For those who know me well, they know I am an avid list maker. Lists calm me down, I don't really know how to describe it. OCD, probably. I make lists about everything. Dislikes, likes, sights I'd like to see from heaven, songs that are stuck in my head, what is bothering me, what I am grateful for... etc. My mind is such a jumbled mess half of the time that writing lists is the only way for me to see my thoughts into words. It's hard for me to think clearly without going off of a bulleted list, or points.

So, anyway, yeah. I write lists. I have a whole list book, actually.

Just yesterday in class I was writing a list about myself. This is unusual, actually. I typically write lists about the things surrounding me. But this past week or so I've been going through an "identity crisis", if you will (when am I not? haha). I've been wondering about the future, and I've been wondering if I really fit in at all. Everyone goes through this, I think. It's hard knowing your worth in such a big world sometimes.

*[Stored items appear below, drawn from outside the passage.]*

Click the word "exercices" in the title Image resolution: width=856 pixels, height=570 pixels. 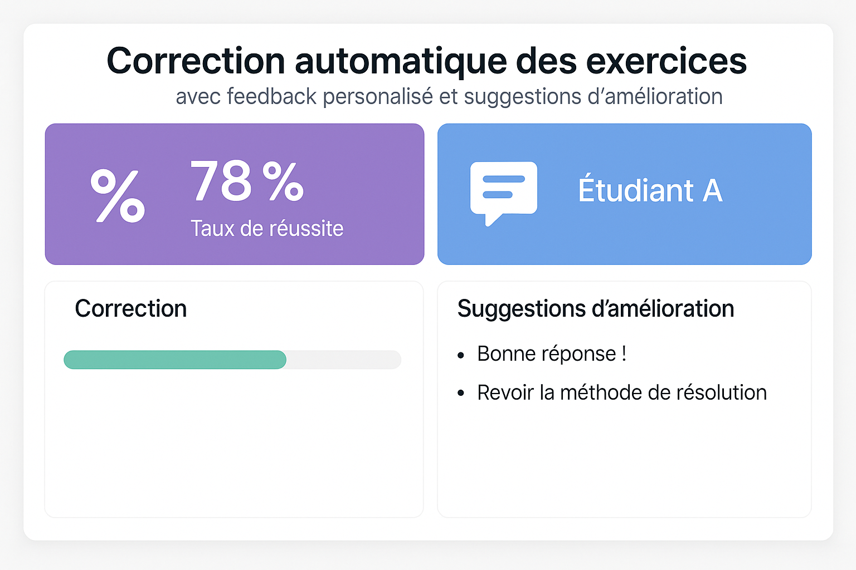pos(666,61)
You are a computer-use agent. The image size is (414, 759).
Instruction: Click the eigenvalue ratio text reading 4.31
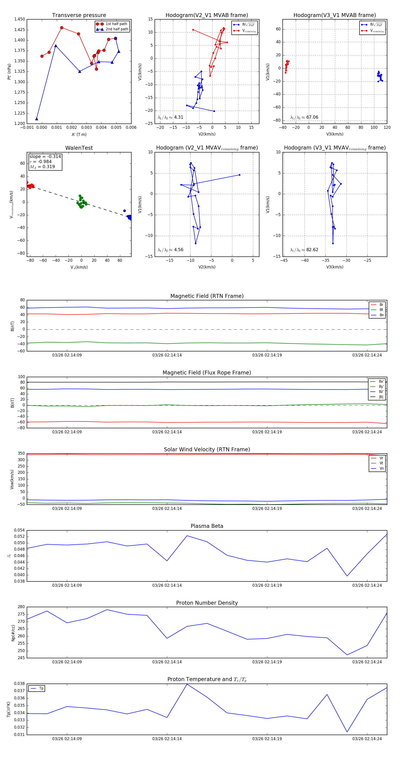click(170, 117)
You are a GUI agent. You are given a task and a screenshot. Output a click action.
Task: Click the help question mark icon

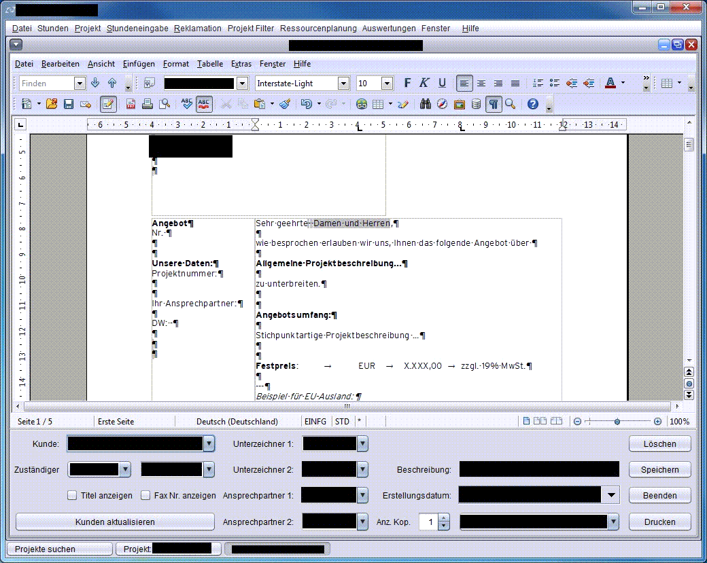click(533, 104)
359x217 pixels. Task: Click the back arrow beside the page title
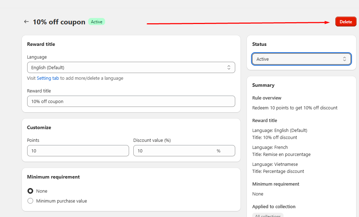pos(26,22)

I started listing bulleted points of what I thought I was. I listed characteristics, adjectives, titles, stereotypes. I titled it "What I Am".

Rereading the list, I realized that none of it was what I am, but rather what I aspire and have the potential to be. My view of myself is skewed. How I portray myself may come off as different as to how I feel and though I may not consciously realize it - I feel trapped and extremely self conscious at times. This may be reason for my recent anxiety.

The other day I saw in plain sight the masks that some people wear, and it scares me to think that I potentially have fallen into that.

When "what I am" matches up to "what I think I am", I'll finally be able to stop worrying so much. Too often I am concerned about what others think of me, but today I realized that it doesn't matter. So today is the day I am changing.
I will be organized, I will be thoughtful, I will be patient, I will be honest, I will be happy.
I am organized, I am thoughtful, I am patient, I am honest, I am happy.

What I am is what I have the potential to become, and what I am can be determined by what I make of my future.

Sunday, February 17, 2013

Caught

A child picks a wispy ripe dandelion. With eyes closed tightly, the child whispers a wish and blows with all her might, and watches her innocent desires fly in the wind and blow away.
A girl walks into a room. She is met with a sea of faces. Some with pleasant crinkly eyes and warm smiles. Others with stone-set expressions and cold eyes. She glides quickly and softly through the room; searching. Searching for what she does not know, and she does not find it. She, in fact, is searching for something to search for.
An old woman hobbles across the street. She carries a cane, but does not use it. Her eyeglasses slide to the bridge of her nose, the bag of books on her shoulder slips and her knees buckle. The wishes, the searching, the dreams of the past catch her now, and serve as her support.
It's a feeling of confusion, a feeling of sorrow, a feeling of gladness.
It's little experiences each day that add to who we are, that create who we are.
A kind thought was never a coincidence. A kind action was never anything short from a miracle.